Genomic profiling studies have demonstrated the prevalence of homologous recombination repair (HRR) defects in mCRPC, Alumkal begins. Unlike hormone-naive prostate cancer, where such defects are less common, patients with mCRPC have a higher incidence of these genomic abnormalities, Alumkal states. This finding suggests two potential scenarios, he says: HRR mutations emerge as an adaptive mechanism in response to therapy or tumors prone to metastasizing or developing castration resistance inherently harbor HRR defects.
Emerging data indicate that approximately 20% of patients with mCRPC may have HRD tumors, Alumkal continues. Accordingly, several clinical investigations have been conducted to assess the efficacy of PARP inhibitors in this population.
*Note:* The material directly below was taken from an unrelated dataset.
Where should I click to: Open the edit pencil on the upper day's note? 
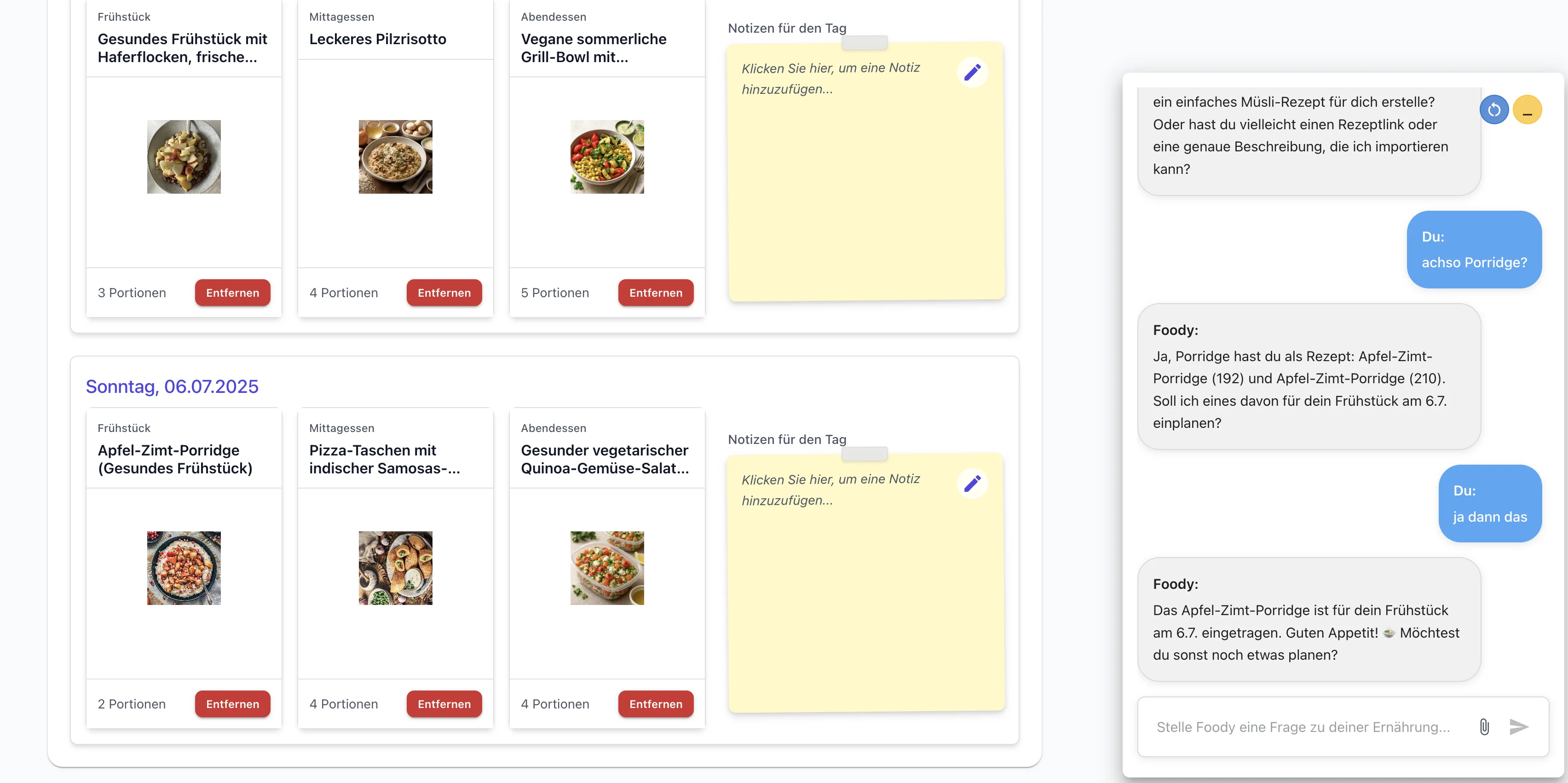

Tumor cells exhibiting HRR defects are unable to repair DNA via the normal double-stranded DNA repair process, Alumkal details. Consequently, these cells resort to utilizing PARP proteins for single-strand DNA repair. This disrupts the cell's single-stranded DNA repair mechanism, preventing effective DNA damage repair and often culminating in cell death, Alumkal explains.
Clinical trials focused on patients with mCRPC and HRR defects have consistently demonstrated that PARP inhibitors provide superior benefit compared with conventional treatment options, which include other androgen receptor signaling inhibitors (ARSIs) or chemotherapy agents, Alumkal reports. However, the therapeutic landscape has expanded to include radiopharmaceuticals like lutetium Lu 177 vipivotide tetraxetan (Pluvicto; formerly 177Lu-PSMA-617) and Radium-223 (Xofigo), he adds. These new agents provide oncologists with additional tools to manage this challenging patient population.